People wait Friday at a vaccination center in Kramatorsk, Ukraine. Coronavirus infections and deaths in Ukraine have surged to all-time highs amid a laggard pace of vaccination, which is one of the lowest in Europe.

On May 1, 1986, a nuclear fire raged into its fifth day in Chernobyl. But 60 miles to the south, in Kyiv, Ukraine’s largest city, communist authorities shepherded school children to march in the annual May Day parade. The children paraded in bright sunshine — through invisible radioactive fallout.

The impact of this betrayal by the Soviet Union, the world’s ultimate nanny state, is clear. Today, Ukraine has Europe’s lowest COVID vaccination rate: 19 percent. Last month, 18 months into the pandemic, 56 percent of respondents to a nationwide poll said they do want to get vaccinated. Although 14 million vaccines are stockpiled across the nation, only 7 million of Ukraine’s 37 million people are fully vaccinated.

COVID’s threat is not abstract. In the six weeks since I moved my family from Ukraine to the Berkshires, confirmed daily new cases have exploded tenfold, hitting 22,415 on Thursday. That day, Ukraine reported its highest daily since the epidemic started in March 2020: 546 deaths. By Ukrainian standards, Kyiv now is a “red” zone — 70 percent of COVID beds are full. Starting Thursday, anyone traveling out of Kyiv had to show a vaccination card or a negative PCR test result to get on a train, plane or bus.

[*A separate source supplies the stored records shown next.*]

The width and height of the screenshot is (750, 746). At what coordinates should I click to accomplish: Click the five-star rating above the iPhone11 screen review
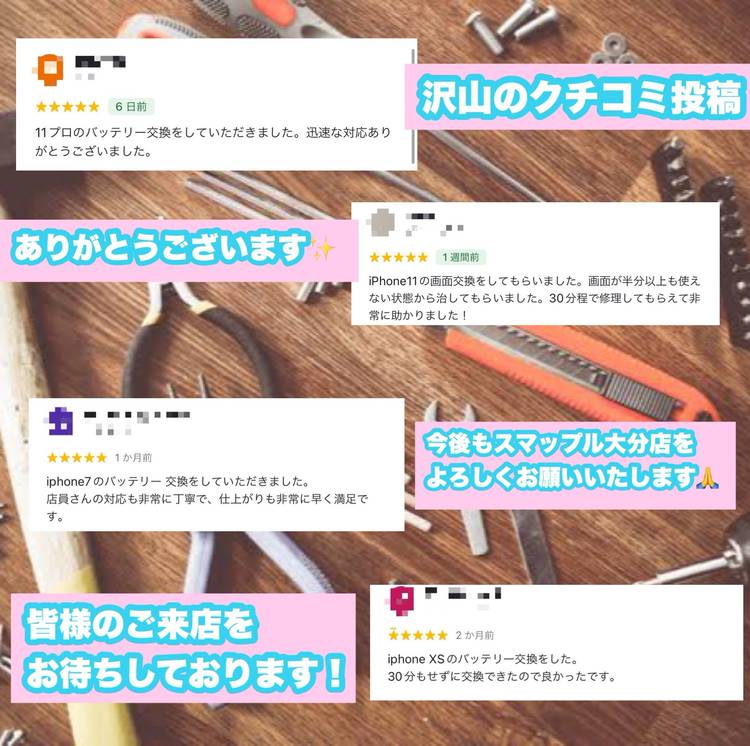click(x=398, y=258)
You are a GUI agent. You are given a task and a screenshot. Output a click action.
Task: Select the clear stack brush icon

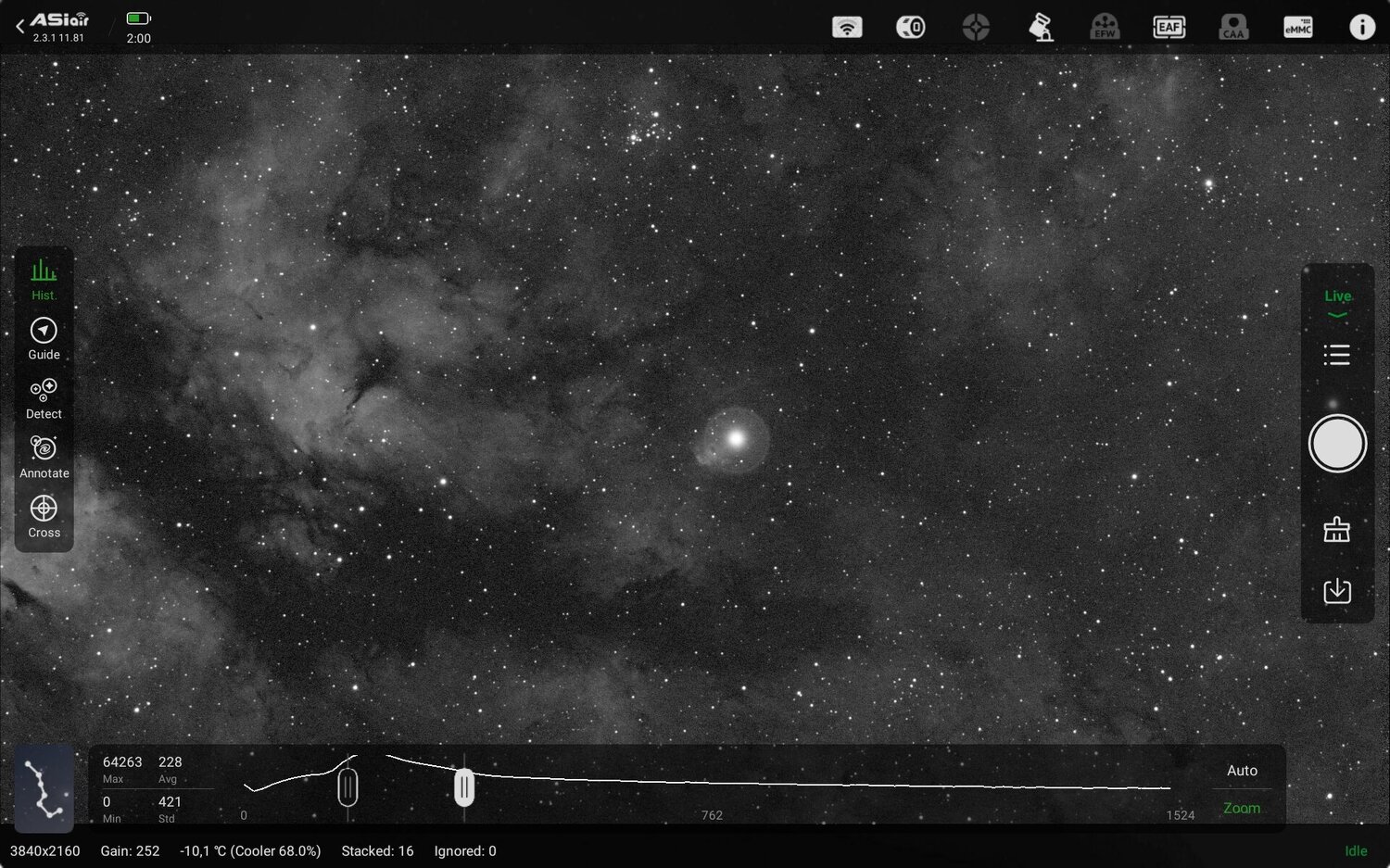click(x=1337, y=529)
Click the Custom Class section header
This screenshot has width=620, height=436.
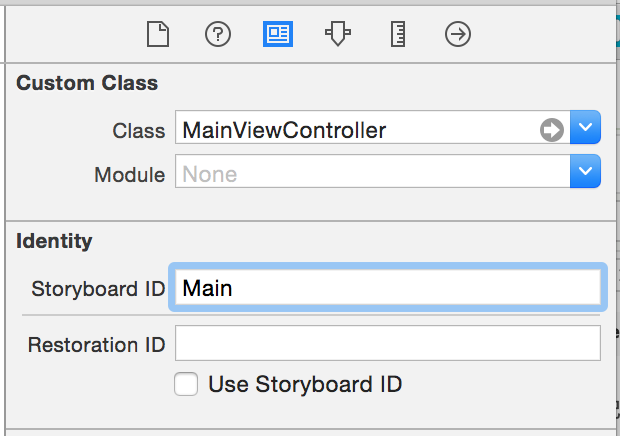(87, 83)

In the Ukraine and in the U.S., opinion polls indicate that behind low vaccination rates is a breakdown of trust.

My 1961 vaccination card reminds me of the day when I and my fellow kindergarteners in Lenox obediently lined up in front of a row of Dixie cups and gulped down our polio vaccines. We did so because our parents and teachers knew first hand the ravages of polio — and they believed Washington’s endorsement of the new vaccine.

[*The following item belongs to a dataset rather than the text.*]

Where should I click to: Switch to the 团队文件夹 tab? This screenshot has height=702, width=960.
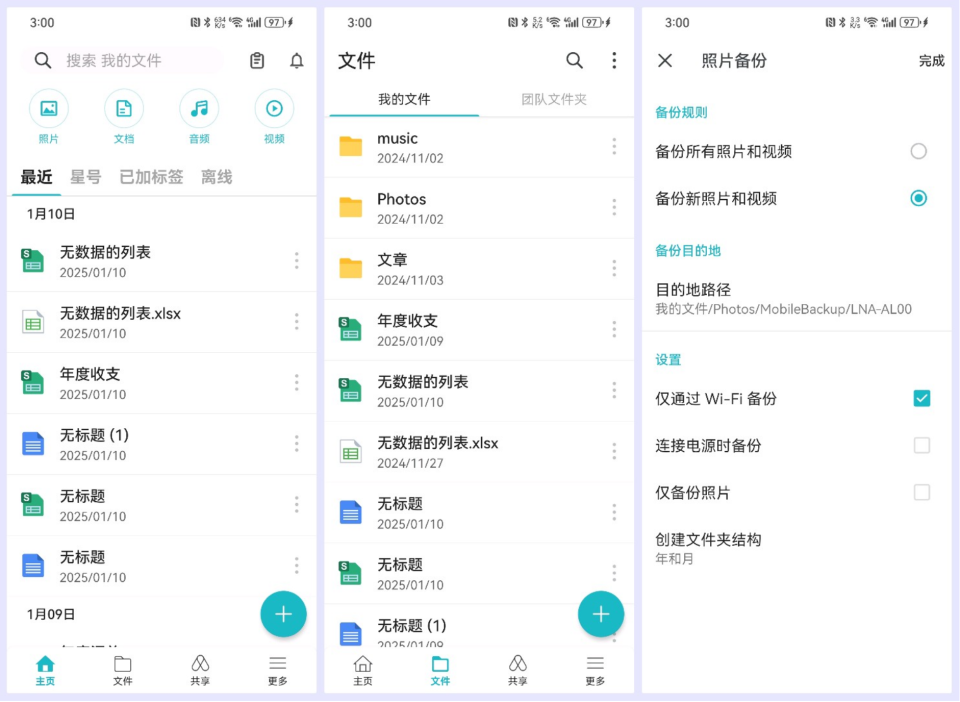click(554, 99)
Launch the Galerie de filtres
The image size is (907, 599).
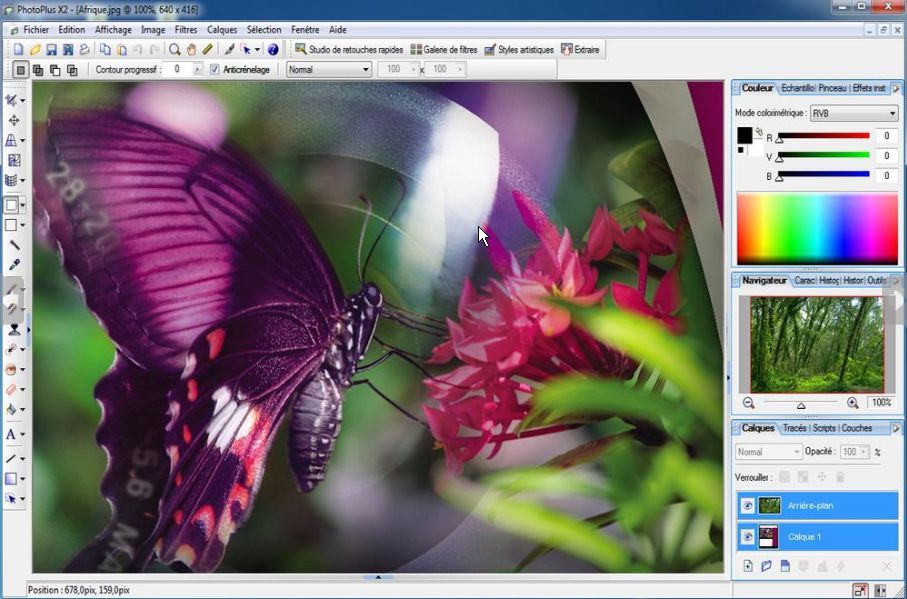(444, 49)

Sixty years later, that trust is broken. In the interim, working-class folk were gulled into three losing land wars and then the losing end of NAFTA. The resulting skepticism of government is exploited by right-wing media. But, off camera, the snake oil salesmen and women do not seem to believe in what they sell. Last month, the head of HR at Fox News said that more than 90 percent of full-time staff were fully vaccinated. Similarly, a photo of the inauguration of the newly expanded Fox bureau in Washington showed everyone wearing masks.

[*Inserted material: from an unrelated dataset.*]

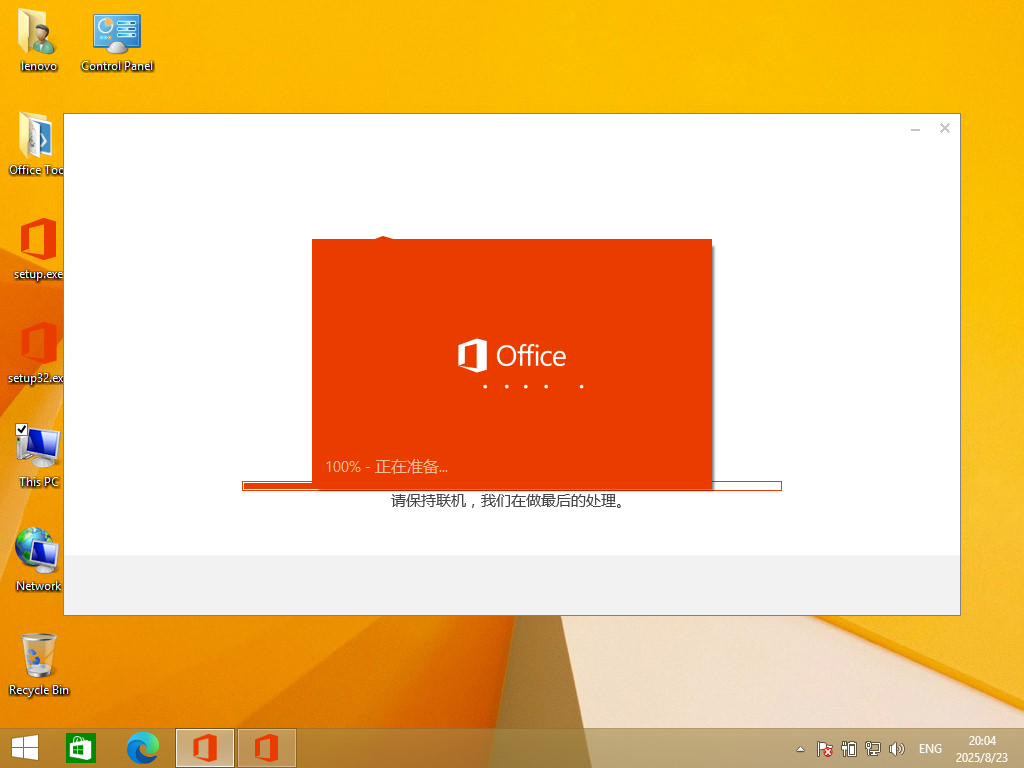
Task: Open the Windows Store taskbar icon
Action: click(81, 748)
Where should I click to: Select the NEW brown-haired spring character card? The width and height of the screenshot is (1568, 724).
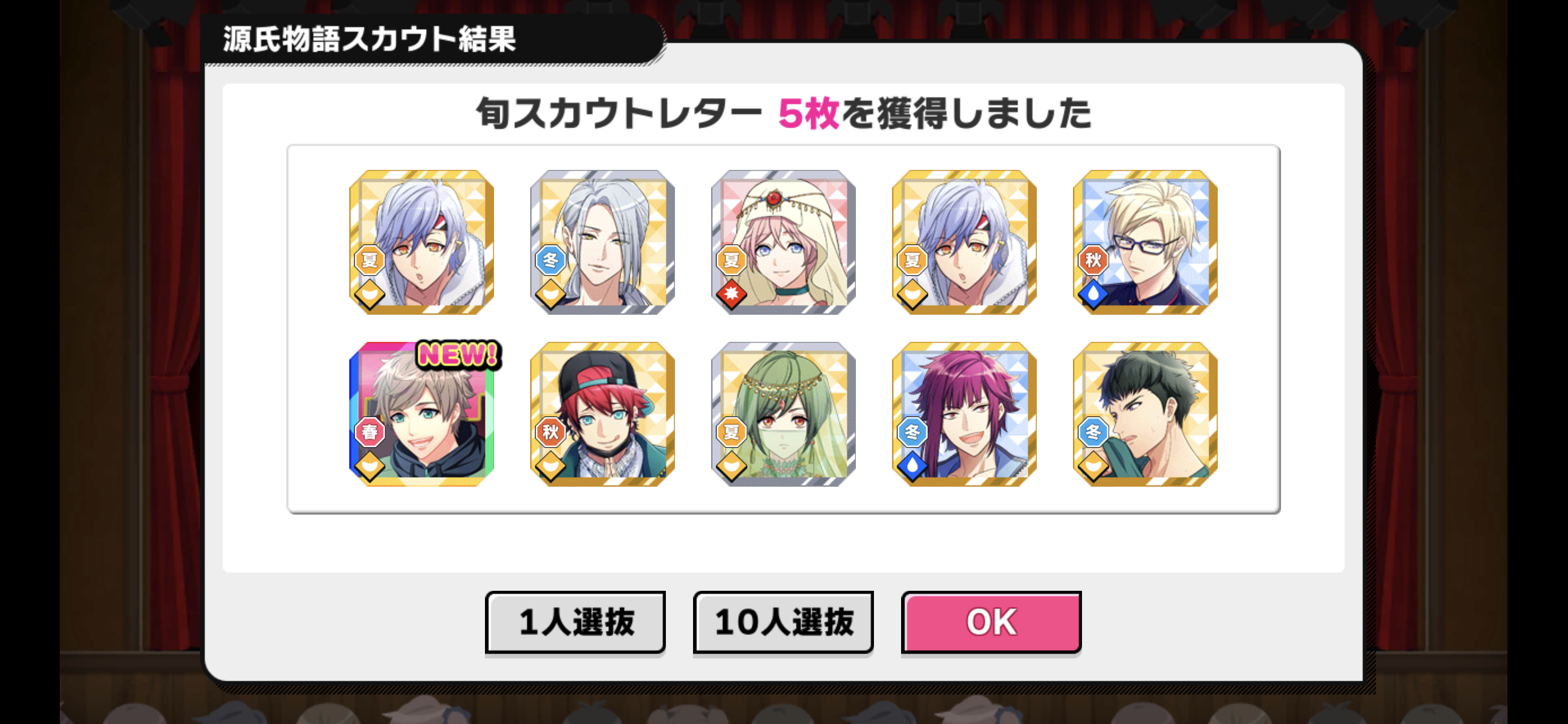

On the micro level of Americans living in Ukraine, our trust in our government took a hit late last summer when we learned that the U.S. embassy had quietly vaccinated all employees and their dependents back in March. In Ukraine, COVID vaccines only became available for foreigners in August.

Although vaccines now are largely free in the U.S. and Ukraine, the unvaccinated in both countries tend to be the uninsured and those without family doctors. They live with real fears of medical bills that could wipe them out financially.

In Ukraine, the 1991 collapse of communism led to a two-tier health care system — paid and unpaid.

Last spring, when I came down with a severe case of COVID, a friend got me into an elite clinic. Flat on my back with an oxygen mask strapped to my face, I regularly fished out my Visa card for the administrator with her handheld credit card terminal. The message was clear: no money, no oxygen.

In August, when our son fell out a window breaking both arms, a private ambulance whisked us through the night streets of Kyiv — for a $100 Visa payment at the door of the hospital. Inside the state hospital, treatment was free. But we were encouraged to bring our own food, towels, soap and toilet paper. In September, after we arrived in the Berkshires, doctors at Shriners Hospitals for Children in Springfield did new X-rays. They decided to reset the breaks.

Today, in the U.S. and in Ukraine, mandates are bringing vaccination rates back up. Despite the grumbling, mandates offer a face-saving way out for fence sitters. Faced with the choice — vaccination or unemployment — true antivaxxers prove to be small.

For the future, the battle will be to restore trust in government and medical systems. Last month, 20 years after the World Health Organization declared Europe to be polio-free, a case of polio was detected in Ukraine. The parents of the 18-month-old child in Rivne had been offered the vaccine. They had refused. Now, their child is paralyzed. For babies under 1 year of age, the polio vaccination rate across Ukraine is only 53 percent.

James Brooke, of Lenox, has traveled to about 100 countries reporting for The New York Times, Bloomberg and Voice of America.